Indignación y estupor nacional ha causado la difusión de información acerca de los mal llamados auxilios económicos otorgados por parte del IFARHU a hijos y allegados de diputados, altos funcionarios y hasta ricachones del Club Unión. Todo “debidamente” refrendado por el Contralor General de la República, Gerardo Solís.

Cortesía de FRENADESO NOTICIAS.

Se trata de personas privilegiadas cuyos padres sangran el presupuesto nacional con altos emolumentos, además de estar muchos envueltos en escándalos de robo al erario público y corrupción.

Estos auxilios económicos son una ofensa al pueblo trabajador y a miles de estudiantes humildes que se esfuerzan estudiando y obteniendo calificaciones brillantes, pero que, por no tener “padrinos” o cercanías a personajes influyentes (políticos o empresarios), se les niega la oportunidad de una beca, trucándose su futuro. Son miles y miles de historias conocidas.

Este es el reflejo de una sociedad, de un modelo y de un estilo de gobernar decadentes. Hay que transformar todo de raíz. Le toca al pueblo y a los trabajadores hacerlo. Nunca más de lo mismo.

Exigimos la cancelación de estos mal llamados auxilios. Una auditoría externa e independiente de todas las becas concedidas, una investigación exhaustiva de los hechos y las personas involucradas, incluyendo al Contralor General de la República, que ha sido cómplice de éste y otros tantos casos de corrupción en el Gobierno del PRD de Nito Cortizo, y que los responsables sean procesados y penalizados.

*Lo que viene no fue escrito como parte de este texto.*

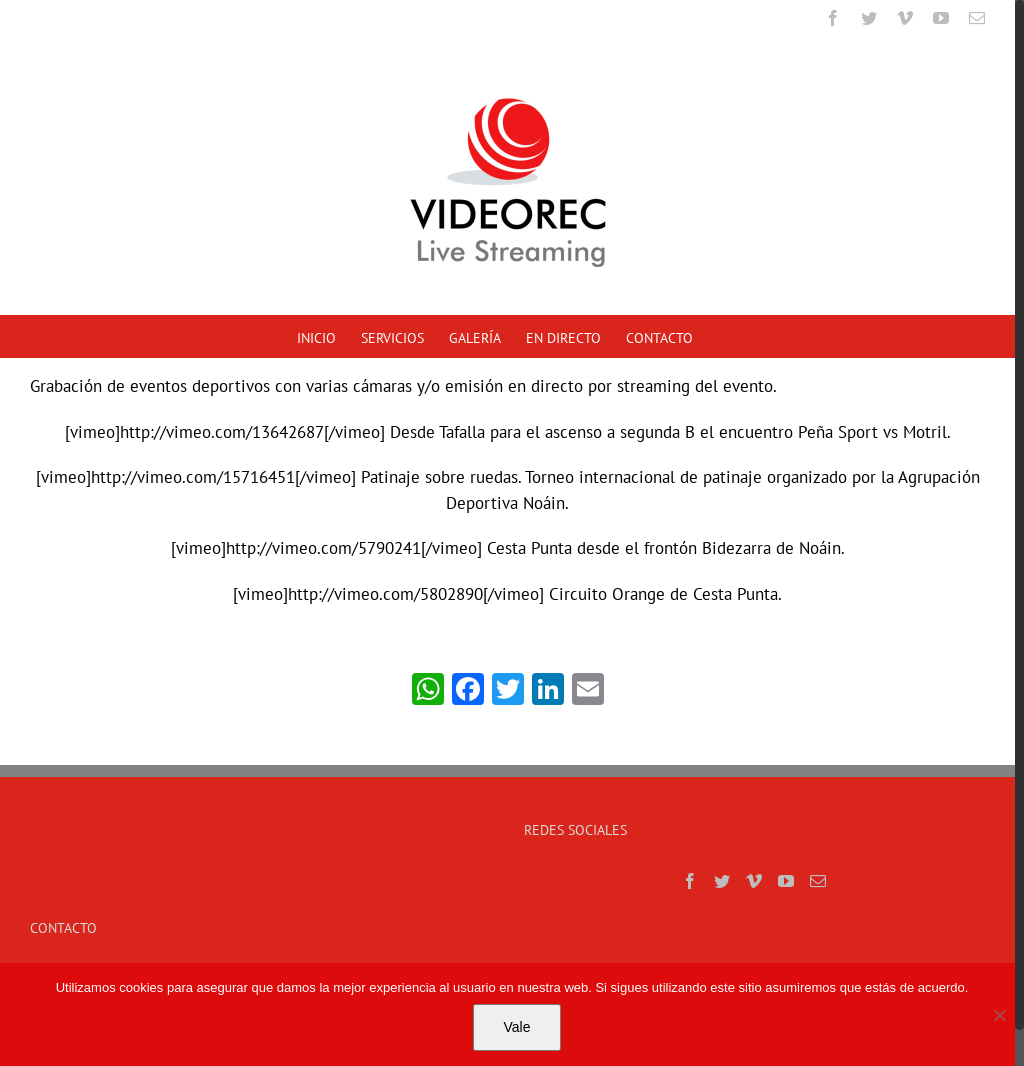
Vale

Ni trabajando toda su vida, la inmensa mayoría de los trabajadores que devengan salarios de 600 balboas o menos llegaría a los 190 mil balboas otorgados en concepto de auxilio económico por el IFARHU, por ejemplo, al hijo del diputado Roberto Ábrego, quien además es abogado, comerciante y miembro de la junta directiva del Canal de Panamá y que cobra más de 1,200 balboas de dieta por reunión. Y pueden haber “auxilios” más altos. Un trabajador con 600 balboas de salarios o menos tendría que trabajar al menos 27 años continuos, es decir, 324 cuotas de la Caja de Seguro Social, mucho más que el mínimo requerido para jubilarse hoy.

Llamamos al pueblo y a los trabajadores a repudiar en las calles esta malversación de los fondos públicos. Este pueblo no aguanta más.